ASSIGNMENT | Once you reach the line containing "The height and width of the screenshot is (220, 392).", write out that line and every remaining line of the records exactly.

THE DATA |
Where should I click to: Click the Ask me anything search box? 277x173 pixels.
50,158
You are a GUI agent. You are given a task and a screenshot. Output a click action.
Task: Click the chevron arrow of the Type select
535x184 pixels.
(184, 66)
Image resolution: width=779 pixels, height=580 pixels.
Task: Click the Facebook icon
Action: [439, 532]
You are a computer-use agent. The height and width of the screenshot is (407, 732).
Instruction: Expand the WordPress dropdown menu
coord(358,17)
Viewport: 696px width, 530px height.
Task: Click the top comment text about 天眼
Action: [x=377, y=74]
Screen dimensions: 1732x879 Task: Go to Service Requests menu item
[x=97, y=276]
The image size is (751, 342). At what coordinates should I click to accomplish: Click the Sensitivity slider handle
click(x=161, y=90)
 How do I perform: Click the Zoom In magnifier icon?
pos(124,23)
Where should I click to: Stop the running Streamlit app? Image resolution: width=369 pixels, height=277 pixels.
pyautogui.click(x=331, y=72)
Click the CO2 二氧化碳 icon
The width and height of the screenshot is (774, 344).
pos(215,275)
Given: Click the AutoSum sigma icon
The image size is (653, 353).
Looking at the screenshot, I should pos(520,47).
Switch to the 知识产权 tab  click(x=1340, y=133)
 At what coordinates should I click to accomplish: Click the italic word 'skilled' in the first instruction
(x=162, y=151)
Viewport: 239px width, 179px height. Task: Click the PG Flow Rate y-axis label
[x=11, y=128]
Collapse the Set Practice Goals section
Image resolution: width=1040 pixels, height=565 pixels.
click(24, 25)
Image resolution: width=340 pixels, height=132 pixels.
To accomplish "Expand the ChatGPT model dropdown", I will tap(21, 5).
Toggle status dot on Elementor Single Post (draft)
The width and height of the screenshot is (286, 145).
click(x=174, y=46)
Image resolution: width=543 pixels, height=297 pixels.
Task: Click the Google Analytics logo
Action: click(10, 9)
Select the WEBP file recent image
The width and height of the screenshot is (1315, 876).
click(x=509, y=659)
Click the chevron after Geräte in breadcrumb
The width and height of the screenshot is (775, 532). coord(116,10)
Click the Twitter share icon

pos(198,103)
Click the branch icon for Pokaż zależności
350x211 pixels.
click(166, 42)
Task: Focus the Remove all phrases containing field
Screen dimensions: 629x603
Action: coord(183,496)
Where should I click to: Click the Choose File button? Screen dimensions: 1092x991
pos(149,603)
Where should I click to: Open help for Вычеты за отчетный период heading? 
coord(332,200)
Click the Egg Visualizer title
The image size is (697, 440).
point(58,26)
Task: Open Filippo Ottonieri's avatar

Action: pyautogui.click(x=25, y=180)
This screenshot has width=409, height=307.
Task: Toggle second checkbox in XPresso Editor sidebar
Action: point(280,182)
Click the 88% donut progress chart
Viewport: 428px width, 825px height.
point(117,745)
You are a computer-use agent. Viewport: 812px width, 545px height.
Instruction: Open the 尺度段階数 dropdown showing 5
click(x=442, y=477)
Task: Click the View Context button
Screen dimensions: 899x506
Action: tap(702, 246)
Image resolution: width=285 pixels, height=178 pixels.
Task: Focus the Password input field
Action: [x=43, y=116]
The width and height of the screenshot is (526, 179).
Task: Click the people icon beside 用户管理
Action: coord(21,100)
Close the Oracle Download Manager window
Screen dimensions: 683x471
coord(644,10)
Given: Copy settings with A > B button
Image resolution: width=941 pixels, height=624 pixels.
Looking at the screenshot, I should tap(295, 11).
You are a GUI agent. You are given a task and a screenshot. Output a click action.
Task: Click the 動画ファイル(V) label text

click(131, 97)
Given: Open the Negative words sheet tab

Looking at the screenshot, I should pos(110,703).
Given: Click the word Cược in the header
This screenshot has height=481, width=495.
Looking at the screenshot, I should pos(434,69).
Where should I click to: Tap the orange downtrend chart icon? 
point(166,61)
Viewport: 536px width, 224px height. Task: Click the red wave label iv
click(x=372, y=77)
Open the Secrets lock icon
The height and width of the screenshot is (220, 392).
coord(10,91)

ANSWER BELOW |
The height and width of the screenshot is (220, 392).
coord(10,91)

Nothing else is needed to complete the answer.